Adaptation Takes Structure AND Function

Neurons Generated in The Adult Brain Learn To Respond To Novel Stimuli. A study at Mass General Hospital finds new neurons develop in the brain well into adulthood. Even better news: those neurons are flexible enough to aid learning and memory. The catch is the brains were in mice and in the part of their brain that deals with sense of smell. No small thing for a mouse; they gotta be able to continuously adapt their sense of smell to survive and do mousely things.

The implications are pretty exciting of course. To be able to adapt these new neurons to repair damaged brain tissue would give hope in a lot of conditions considered fairly hopeless today.

But the thing that interests me most here is the role of experience, of behavior and environment, in using the new neurons. It took placing the mice in a novel environment to reveal just how dramatic this generation of new neurons could be. It takes structure and function together to make meaningful change in almost any context I can think of.
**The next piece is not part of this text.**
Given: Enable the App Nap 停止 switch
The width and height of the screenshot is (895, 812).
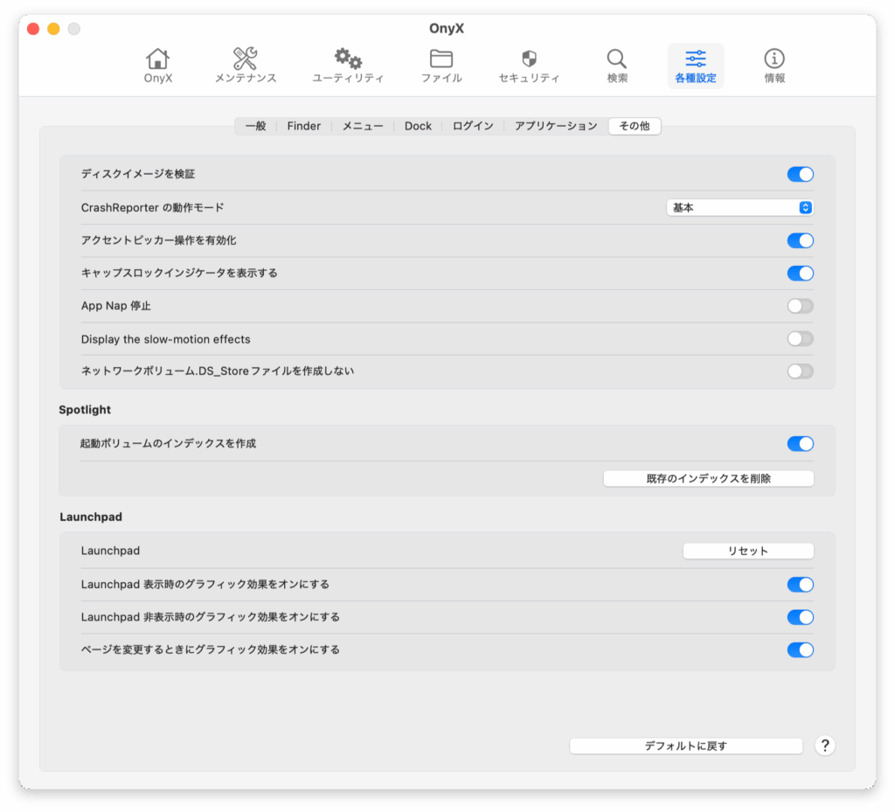Looking at the screenshot, I should pos(800,306).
Learning is key. It's what builds on the new tissues to allow change in functioning:

An associate professor of Surgery at Harvard Medical School, (Jeffrey) Macklis also notes, "These results can contribute to our efforts, and those of others in the field, to repair diseased brain and spinal cord by directed development of specific neurons from precursor/stem cells. Our experiments show that new neurons can join brain circuits and function in complex ways - contributing to learning, memory and potentially to motor function - and that we may need to retrain the brain to use the new neurons effectively."(emphasis mine).